Despite optimal use of bronchodilators and anti-inflammatory agents, many patients continue to suffer from uncontrolled asthma. These patients may benefit from therapy with one of the new antileukotrienes. These drugs are members of a heterogeneous class of antiasthma agents with the potential to interfere with the initial steps in the inflammatory cascade. Leukotrienes are inflammatory substances related to prostaglandins; both are generated from arachidonic acid in cell membranes. When arachidonic acid in mast cells, macrophages, monocytes, eosinophils, and basophils is released from membrane phospholipids by phospholipase A2, it is metabolized via two major pathways: the cyclooxygenase pathway (which produces prostaglandins and thromboxanes) and the 5- lipoxygenase pathway (which produces leukotrienes). Leukotrienes play an important role in bronchial inflammation. They induce migration, aggregation, and adhesion of various white blood cells (neutrophils, eosinophils, monocytes), increase capillary permeability, and cause bronchial smooth muscle contraction. The results include edema, leukocyte chemotaxis, enhanced production of mucus, reduced mucociliary transport, and bronchospasm. Certain classes of leukotrienes – for example, the cysteinyl leukotrienes – are particularly potent bronchoconstrictors, being approximately 100 to 1,000 times more active than histamine.

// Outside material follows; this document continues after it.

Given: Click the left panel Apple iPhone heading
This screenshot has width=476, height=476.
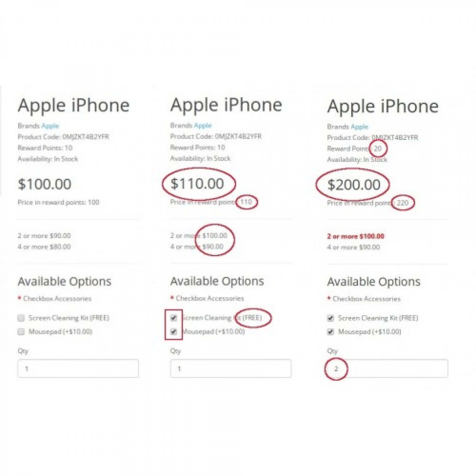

In recent months, the FDA has approved two antileukotrienes: zafirlukast and zileuton. Zafirlukast blocks receptors for cysteinyl leukotrienes C4, D4, and E4, and zileuton specifically inhibits 5-lipoxygenase, thus preventing the synthesis of leukotrienes B4, C4, D4, and E4. With long-term use, these new drugs significantly relieve the wheezing, coughing, and dyspneic symptoms of asthma. They are not bronchodilators and should not be used to reverse bronchospasm, although therapy can be continued during acute attacks.